(REQUEST):
Extract each line of the items below that contains the string "Instruction". Letter case must match.

begin RECORDS FOR THE EXERCISE

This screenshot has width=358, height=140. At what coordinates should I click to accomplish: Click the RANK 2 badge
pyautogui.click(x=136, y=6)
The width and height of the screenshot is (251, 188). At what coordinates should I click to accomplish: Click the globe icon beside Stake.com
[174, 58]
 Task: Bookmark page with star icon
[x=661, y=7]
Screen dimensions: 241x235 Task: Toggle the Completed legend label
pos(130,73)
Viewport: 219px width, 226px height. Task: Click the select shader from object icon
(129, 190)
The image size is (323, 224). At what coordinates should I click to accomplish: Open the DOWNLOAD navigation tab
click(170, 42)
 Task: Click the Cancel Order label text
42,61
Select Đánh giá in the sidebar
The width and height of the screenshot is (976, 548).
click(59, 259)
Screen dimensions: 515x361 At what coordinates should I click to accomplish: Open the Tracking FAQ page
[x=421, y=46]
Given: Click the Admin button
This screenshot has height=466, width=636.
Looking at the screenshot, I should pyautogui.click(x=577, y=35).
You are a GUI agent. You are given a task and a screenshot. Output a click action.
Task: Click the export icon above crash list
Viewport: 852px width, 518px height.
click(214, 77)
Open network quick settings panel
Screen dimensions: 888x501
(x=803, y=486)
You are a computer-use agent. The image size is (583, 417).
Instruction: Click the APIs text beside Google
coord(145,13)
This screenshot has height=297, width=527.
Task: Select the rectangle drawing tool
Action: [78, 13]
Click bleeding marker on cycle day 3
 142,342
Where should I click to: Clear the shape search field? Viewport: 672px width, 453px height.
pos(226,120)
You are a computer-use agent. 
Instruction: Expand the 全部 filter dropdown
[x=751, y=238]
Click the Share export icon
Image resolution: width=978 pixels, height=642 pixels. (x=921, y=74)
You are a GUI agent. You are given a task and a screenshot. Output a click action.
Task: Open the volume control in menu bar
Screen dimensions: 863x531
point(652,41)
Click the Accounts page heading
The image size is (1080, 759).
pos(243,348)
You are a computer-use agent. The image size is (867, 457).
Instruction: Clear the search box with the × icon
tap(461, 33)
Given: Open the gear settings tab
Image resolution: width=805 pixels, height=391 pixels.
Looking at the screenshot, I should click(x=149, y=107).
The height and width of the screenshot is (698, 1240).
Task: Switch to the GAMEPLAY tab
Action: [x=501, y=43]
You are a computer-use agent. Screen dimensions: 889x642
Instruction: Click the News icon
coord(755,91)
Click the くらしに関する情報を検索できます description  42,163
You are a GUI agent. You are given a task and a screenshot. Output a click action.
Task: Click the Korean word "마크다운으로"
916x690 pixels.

end RECORDS FOR THE EXERCISE

(TASK ANSWER):
Instruction: Click the APIs text beside Google
Instruction: Expand the 全部 filter dropdown
Instruction: Clear the search box with the × icon
Instruction: Click the News icon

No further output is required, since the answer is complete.